Have you ever noticed that some of your best ideas are not being well received? They look great on paper, but somehow you are having a hard time getting your boss or co-workers to support your endeavors. You may find yourself in a position at work where it seems like the tasks you need to be completed by others are at the bottom of their to-do list. Does this mean you’ve become some kind of social piranha at the workplace? Absolutely not. It means you have to look at that old catch phrase; “It’s not what you say but how you say it.”Keys to Effective Communication
While researching communication techniques, I came across an article written by Amy Hertz for Oprah.com in November 2007 called “How to Get What You Want from Anyone.” Hertz discusses her own struggle with communication skills at the workplace and reveals that her epiphany came when she worked with communication coach, John Artise. After extensive research and field work with thousands of people, he identified four major communication types: Feelers, Sensors, Intuitors, and Thinkers. Artise teaches his clients to tune into a person’s communication style to identify ways to promote collaboration in the workplace. Cooperation/teamwork?
Here are some characteristics and communication tips for each style:
• Feelers: The person who uses language to express themselves and loves to help others. The feelers look for empathy to be reciprocated by acknowledging challenges he/she may have. At the same time they like to be reminded of their ability to help people in difficult situations. When you strike a balance of asking for help and at the same time showing appreciation, the feeler will be happy to assist you.
• Sensors: The person who likes to get it done and get it done fast. They often have short attention spans because they are thinking about the deadline at all times. Before approaching a sensor, have the information you want to share condensed into small pieces that can be understood quickly. Any idea you present should give them a feeling that you can help them reduce their workload.
• Thinkers: The person who is very logical, organized, and loves completing tasks. When there are errors in any projects or plans, you can win them over by letting them know that you will help to fix them. Thinkers like to see preciseness in the way others approach their research.
• Intuitors: The person who is all the about looking at the big picture concepts and the future but don’t necessarily want to be part of implementation.

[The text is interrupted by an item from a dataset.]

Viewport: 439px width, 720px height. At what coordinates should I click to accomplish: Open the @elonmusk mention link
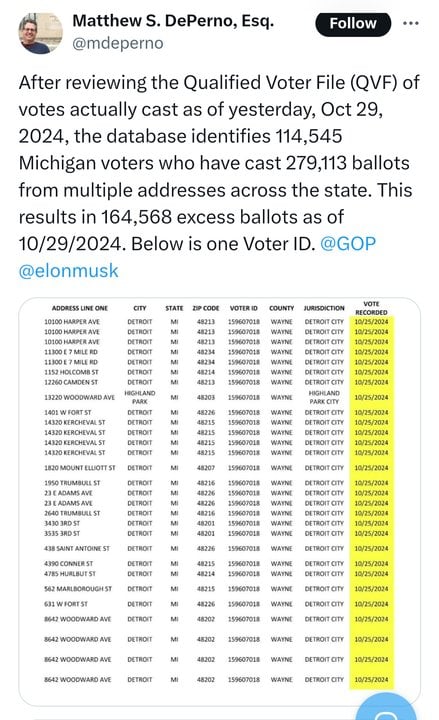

They are the idea people who want you to fill in the details because the idea is very clear in their own mind. Known to be impatient with questions, you should let the intuitor talk about ideas at length before questioning them. Then emphasize what you like about the ideas in order to get more details.
It’s not about using persuasion to get people to collaborate with you; it’s about meeting them where they are and building compromise by tapping into their communication and working style.